Ci, z których żartujemy najczęściej zdają sobie sprawę, że ich ciała nie są idealne, jakkolwiek wyglądają aktualne kryteria. Naprawdę.

Wiemy to, że jesteśmy grubi, brzydcy, mamy długie nosy, krzywe zęby, wiszące cycki. Wiemy. Jeżeli uważasz, że twoja uwaga jest zasadna i – o zgrozo- w dobrej wierze, to bądź gotów na starcie z takimi jak Purpla, która najbardziej na świecie nie znosì pogardliwej, aroganckiej głupoty. I zareaguje, a ty będziesz musiał przełknąć swoje ego. I możesz skończyć jeszcze brzydszy, niż jesteś teraz, choć do tej pory nikt Ci nie powiedział jak jest, a może nie wiedziałeś i teraz będzie Ci przykro.

Ale to myślenie nie zepsuje Purpli ostatnich dni odpoczynku więc dziś wybiera się na słońce, do wody i w inne okoliczności, które dają radość.

Wasza P.

Przeatrakcje

Dziś jest piękna pogoda, a jutro już zupełnie nie będzie, więc Purpla korzysta z temperatur dodatnich, niskich wilgotności oraz materaca, który sobie kupiła żeby leżeć mniej na szyszkach podczas gdy Struś z losowo wybraną dwójką Hunów opływa jezioro na swoim życiowym projekcie- pontonie z silnikiem.
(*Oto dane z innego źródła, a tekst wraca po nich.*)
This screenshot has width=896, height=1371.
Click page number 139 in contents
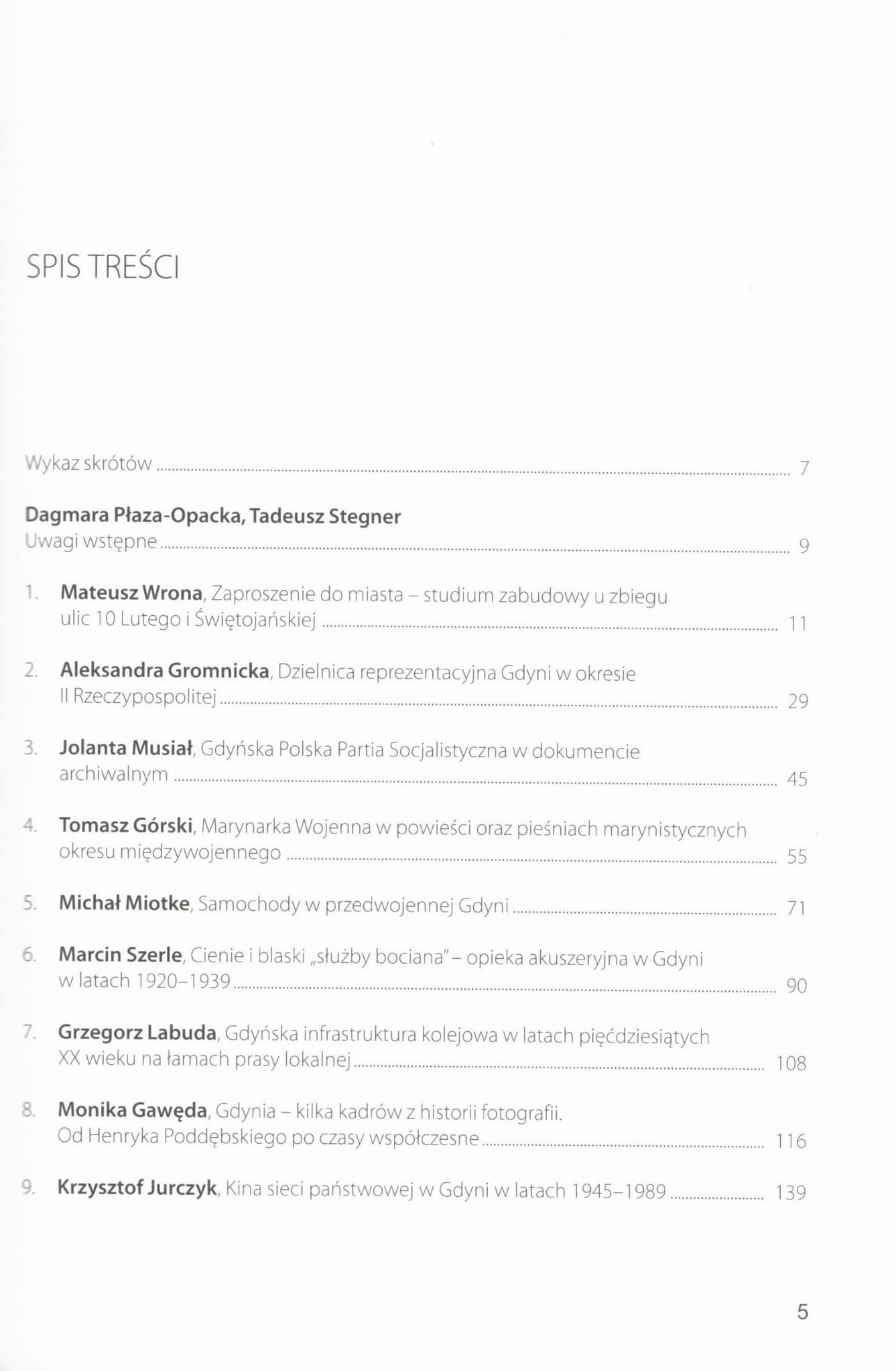click(x=790, y=1193)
Ponton z silnikiem daje wiele możliwości i zajmuje hunów na dłużej z uwagi na rozkładanie, pompowanie, montowanie, rozkładanie ciężaru i później odwrotnie. Więc w sumie całkiem spoko.

Ze wszystkich dostępnych atrakcji Hunowie zaliczyli wszystkie możliwe okoliczne bunkry, niektóre zupełnie poza szlakiem, więc z latarkami i w kaloszach (Hunowie i Struś) oraz z oddali i bez przedzierania się przez pokrzywy (Purpla). W międzyczasie Purplę goniły szerszenie i to wielokrotnie, czego świadkami byli wyłażący z bunkra Hunowie, co wprawiło ich w zachwyt i osłupienie wyrażone pełnym niedowierzania i podziwu „TY BIEGASZ!!!!” wyartykułowanym przez Młodego.
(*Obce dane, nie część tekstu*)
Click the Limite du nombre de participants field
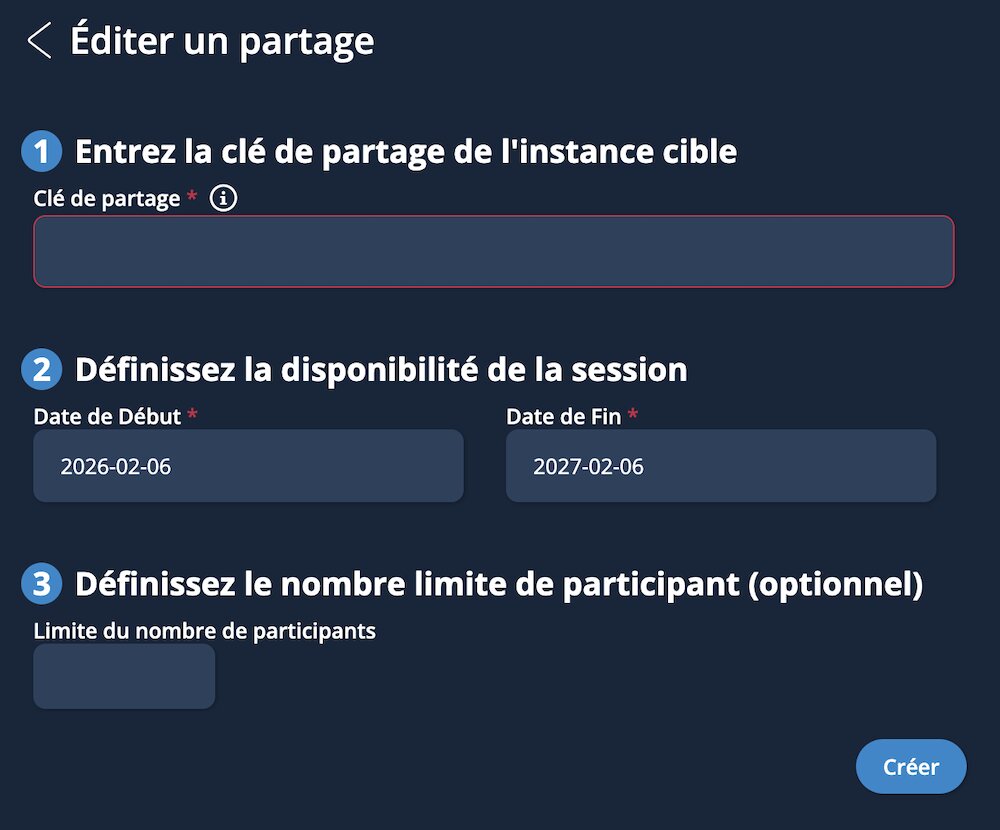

Po jednej z wypraw Purpla postanowiła zrobić coś dla siebie i powiedziała, że godzi się na kolejne bunkry tylko pod warunkiem, że zostanie po wszystkim zawieziona na kawę i ciasteczko. Postulat został przyjęty, gdyż miał w sobie potencjał w postaci budy Kebab XXL.

Po drodze zaliczono targ staroci, na którym byli zachęcani do zakupu przede wszystkim oryginalnych płócien wydobytych z niemieckich garaży, oraz nieomal nie zakupili prześlicznych uchwytów do mebli, które po bliższym przyjrzeniu okazały się uchwytami do trumien, na co wskazywały liście palm przeplatane z krzyżami. Strusia bynjamniej to nie zniechęciło, wręcz przeciwnie, więc Purpla korzystając z tego, że dzierży portfel poszła kupić śliwki.

Były duże i pyszne.

Zjadła 6.

A potem pojechali na kebsa i Purpla czuła, że nie powinna go jeść bo „mięso” wyglądało dziwnie, więc wzięła z falafelem. Zawierał on kulki z bułki tartej czegoś nieokreślonego oraz dużą ilość białej kapusty i sera. Purpla zjadła pół i skąd mogła wiedzieć, że to błąd, kiedy zamówiła kawę i serniczek.

Już w połowie serniczka poczuła skurcze, których moc i siłę rozpoznała, choć z dołu brzucha przemieściły się w okolicę żołądka. Zanim zdążyła się spocić i osłabnąć udało się wyjść z kawiarni. Droga do parkingu była długa, po drodze było kilka ławek, a Purpla modliła się, żeby do skurczy nie dołączyły kolejne dolegliwości, szczególnie zaś obawiała się rozwarcia. Gdziekolwiek miałoby ono się rozewrzeć. Droga do domu zlewa się w głowie Purpli w jasną, bolesną plamę, a jedyne o czym marzyła, to żeby Hunowie przestali mówić, oddychać, poruszać się, zadawać pytania, a Struś chcieć zjeżdżać do każdej apteki. Purpla doskonale wiedziała, że cokolwiek rozgrywa się w jej trzewiach, musi przejść całą drogę i bardzo się obawiała, że to stanie się szybko i bardzo starała się, żeby nie zacząć przeć.

Dalszą część popołudnia spędziła z książeczką i pod kołderką i nie jadła po 18.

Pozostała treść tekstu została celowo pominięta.